• Tasks for this exercise:
(1) Update the forum post on SMILES parsing, starting with "1) Cyanocobalamin has" and going on through "simulation wasn't used.", so that "molecule_vectorizer" reads "the vectorizer tool" instead.
(2) In the forum post on SMILES parsing, what kind of fingerprints does molecule_vectorizer generate by default?
(3) Resume the forum post on SMILES parsing, picking up right after its final sentence.

• Extract:
For example, Suprofen is a nonsteroidal anti-inflammatory drug which made my list but did not make the other list. There are oodles of ways to compare molecules, and decades of discussion about when to use what.

Also, RDKit could not parse two of the SMILES strings:

1) Cyanocobalamin has a 4-valent nitrogen

  Explicit valence for atom # 84 N, 4, is greater than permitted

2) Temoporfin uses an invalid bond notation in "C\-1N2".

These are the sorts of issues which require a deeper analysis to detect than molecule_vectorizer provides.

EDIT:

It looks like molecule_vectorizer uses RDKit to parse the SMILES string and generate RDKit fingerprints by default (or Morgan fingerprints as an option). These are binary, and count simulation wasn't used.

Those SMILES parse errors should have been caught as part of the process. Without digging deeper, I can't figure out what happened.

(My initial guess was that used text-based tokenization, like the n-mer approach in "Lingos, Finite State Machines, and Fast Similarity Searching", by Grant et al.)

• Given material:
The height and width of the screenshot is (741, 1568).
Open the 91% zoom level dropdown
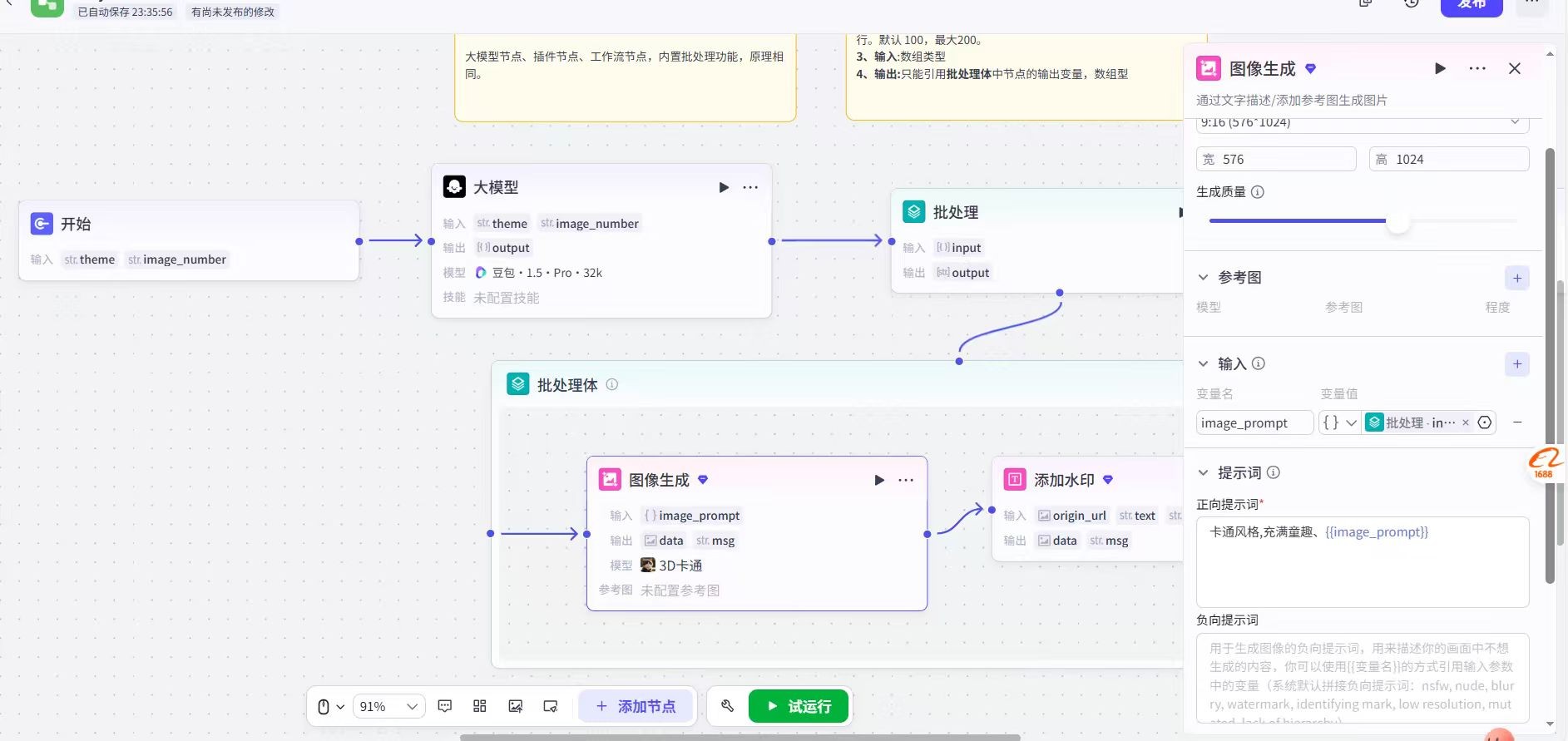[x=388, y=706]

• Task-by-task results:
(1)
1) Cyanocobalamin has a 4-valent nitrogen

  Explicit valence for atom # 84 N, 4, is greater than permitted

2) Temoporfin uses an invalid bond notation in "C\-1N2".

These are the sorts of issues which require a deeper analysis to detect than the vectorizer tool provides.

EDIT:

It looks like the vectorizer tool uses RDKit to parse the SMILES string and generate RDKit fingerprints by default (or Morgan fingerprints as an option). These are binary, and count simulation wasn't used.

(2) RDKit fingerprints.

(3)
Knowing now that it uses the RDKit path fingerprints, I can re-run chemfp on the same data set:

  % chemfp csv2fps --type RDKit-Fingerprint fda_approved_structures.csv -o fda_approved_structures.fps
  % simsearch --query "CC(C)CC1=CC=C(C=C1)C(C)C(O)=O" -k 10 fda_approved_structures.fps --out csv
  query_id,target_id,score
  Query1,Ibuprofen,1.0000000
  Query1,Dexibuprofen,1.0000000
  Query1,Loxoprofen,0.6725664
  Query1,Phenylacetic acid,0.5175439
  Query1,Naproxen,0.5056180
  Query1,Fenoprofen,0.4825737
  Query1,Ketoprofen,0.4333333
  Query1,Dexketoprofen,0.4333333
  Query1,Mandelic acid,0.4127517
  Query1,Oxeladin,0.4080000

which is a perfect match to the list given on the linked-to writeup.